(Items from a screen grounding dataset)
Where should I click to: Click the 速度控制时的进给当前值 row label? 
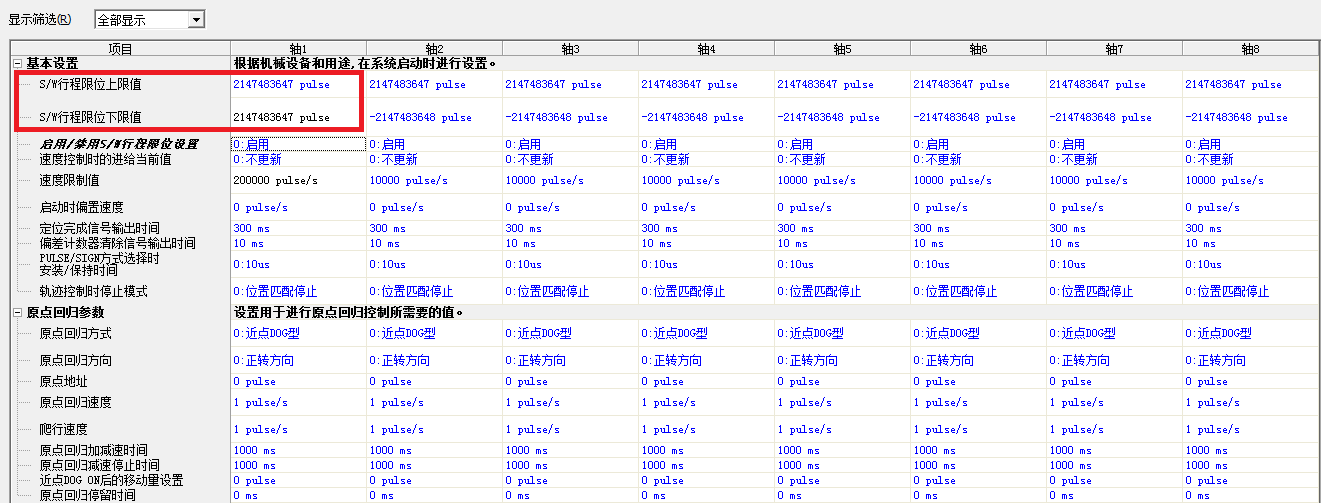(x=105, y=160)
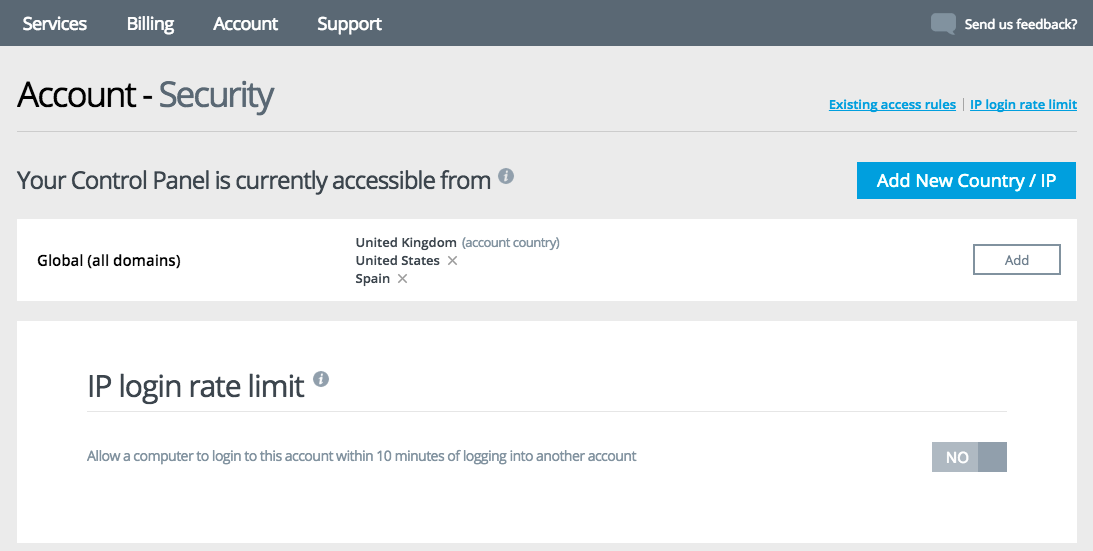Open the Billing menu
The image size is (1093, 551).
[x=150, y=24]
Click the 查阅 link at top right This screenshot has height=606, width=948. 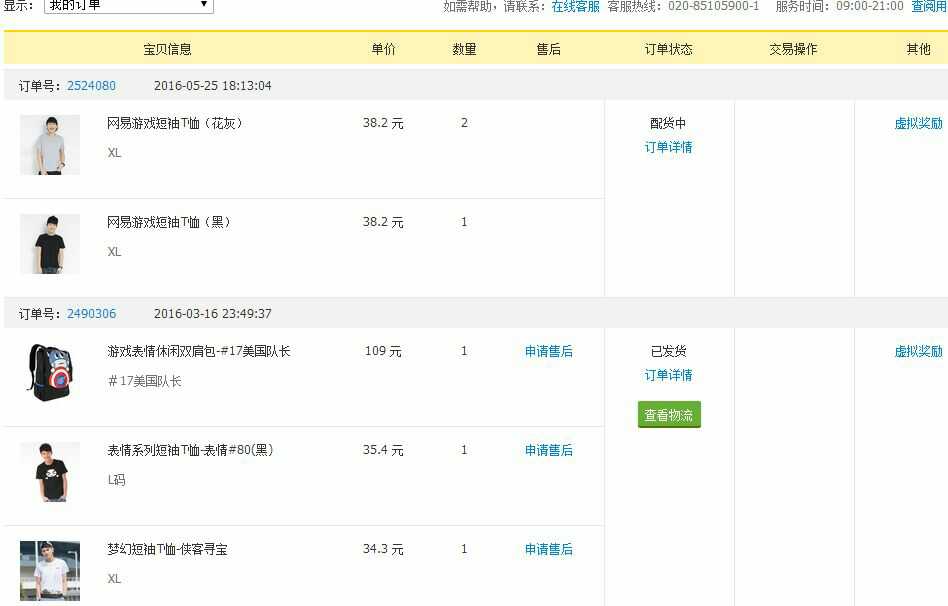[x=929, y=6]
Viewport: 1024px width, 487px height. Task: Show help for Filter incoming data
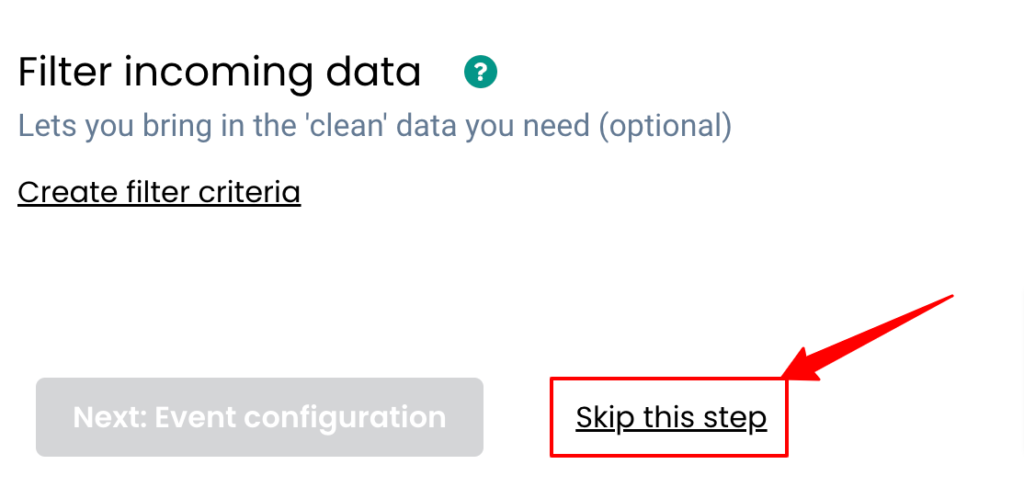tap(481, 72)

Brief: Copy out the items from the line containing "Viewport: 1024px width, 487px" through the end of the items, substituting "outgoing" for "incoming" and changing nothing else. Leave the pictures out.

Final result:
Viewport: 1024px width, 487px height. Task: Show help for Filter outgoing data
tap(481, 72)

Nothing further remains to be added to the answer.